Argus AI Security Scanner - Project Story
Inspiration
I stumbled across the The 2025 AI Security Benchmark Report and couldn't believe what I read. 79% of companies are using AI in production but only 6% have actual AI security. Billions in AI investments just sitting there vulnerable.
I've been watching everyone rush to deploy ML models without thinking about security. I found the MIT AI Risk Repository and AVID Database - massive collections of documented AI failures. Lightbulb moment: what if I could automatically scan code against these known vulnerabilities?
What it does
Argus scans ML repositories for security vulnerabilities using vector similarity search. Point it at any GitHub repo and it:
- Finds sketchy patterns and AI framework usage
- Compares against 1,600+ known AI risks
- Generates reports with actionable fixes
- Works with TensorFlow, PyTorch, Hugging Face, etc.
- Provides both CLI and web interfaces
Unlike traditional scanners, it actually understands AI-specific vulnerabilities.
How I built it
Tech Stack: TiDB Serverless (vector search), Sentence Transformers (embeddings), Flask (web), Click (CLI)
Core Algorithm: Vector similarity search - convert code patterns and vulnerabilities into vectors, then find close matches
Architecture: Multi-agent system - Scanner finds patterns, Analyzer matches against vulnerability database, Reporter generates results.
Challenges I ran into
Similarity thresholds are finicky. Too low = everything's a vulnerability. Too high = miss real problems. Built dynamic scoring that adjusts based on severity.
Performance sucked initially. 15 minutes to scan TensorFlow repo. Had to batch process files and skip non-ML stuff.
Accomplishments that I'm proud of
- Built a AI vulnerability scanner that actually understands AI risks
- Made 1,600+ academic risks practically usable
- Optimized from 15 minutes to under 2 minutes scan time
- Created both technical and user-friendly interfaces
- Actually works on real ML repositories
What I learned
AI security is way more complex than I thought - bias, privacy, model poisoning, adversarial attacks, stuff I'd never considered.
Vector search is magical - finding semantically similar patterns without writing explicit rules for everything.
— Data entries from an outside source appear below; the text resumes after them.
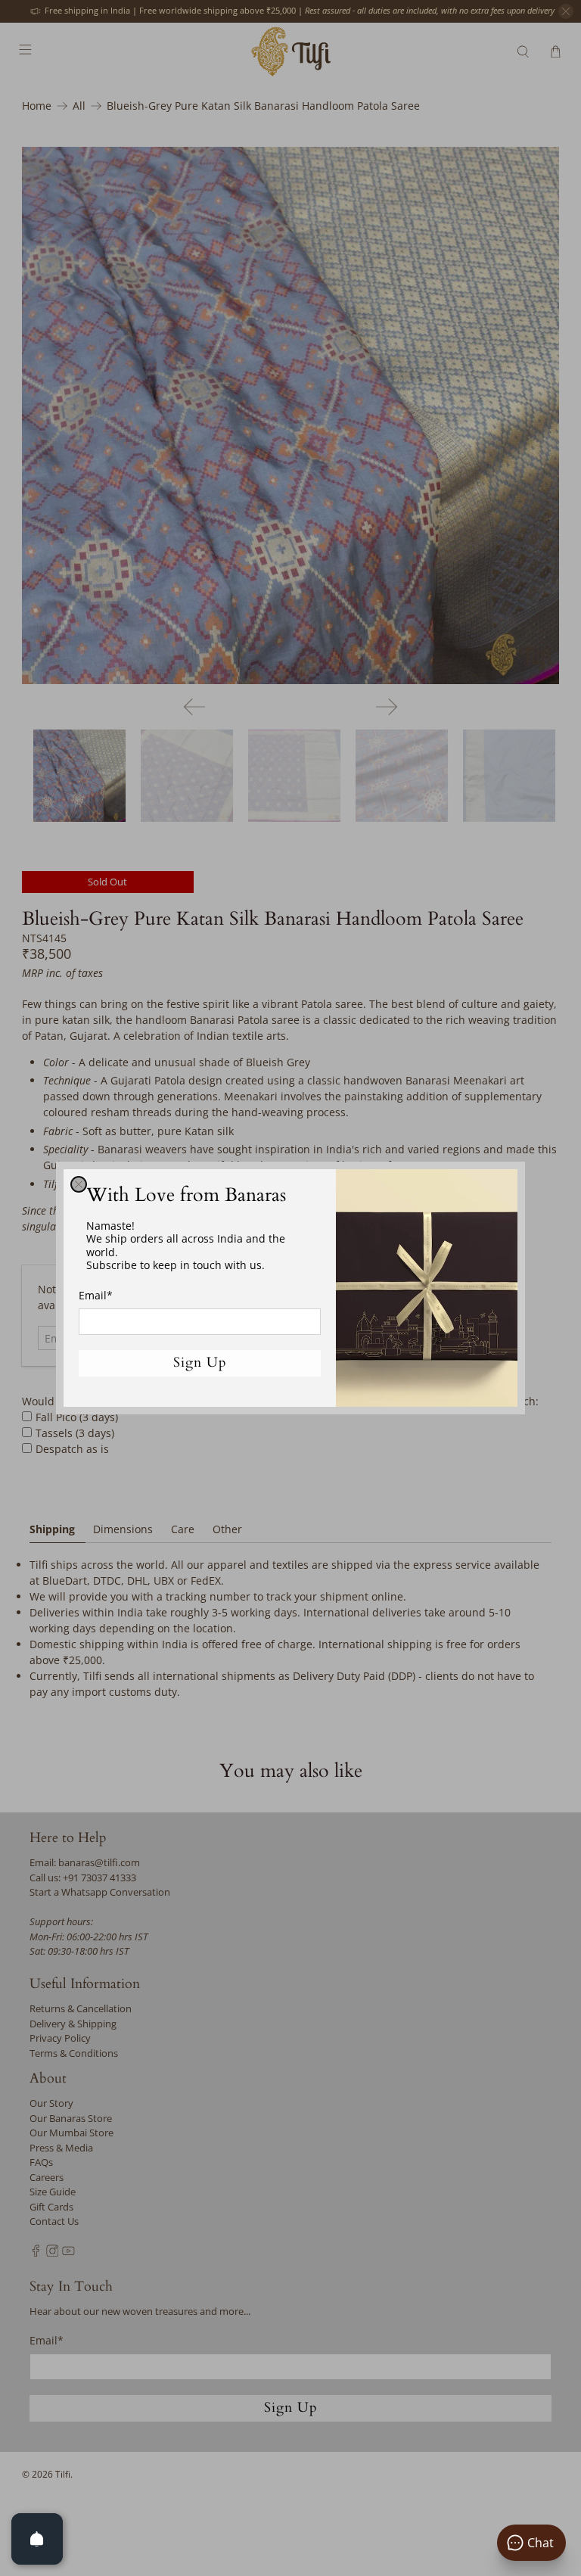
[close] (78, 1184)
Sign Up (200, 1362)
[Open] (37, 2539)
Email (96, 1295)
Data quality > algorithms - spent 60% of time cleaning data, not building fancy ML.
What's next for Argus
Short-term: GitHub Actions integration, better reporting with code snippets, more ML frameworks
Medium-term: Real-time monitoring for deployed models, custom vulnerability patterns, community contributions
Long-term: Industry standard for AI security, contribute to regulations, prevent major AI security incidents
This taught me there's a real gap in AI security tooling. If I can help developers catch vulnerabilities before production, that feels worthwhile.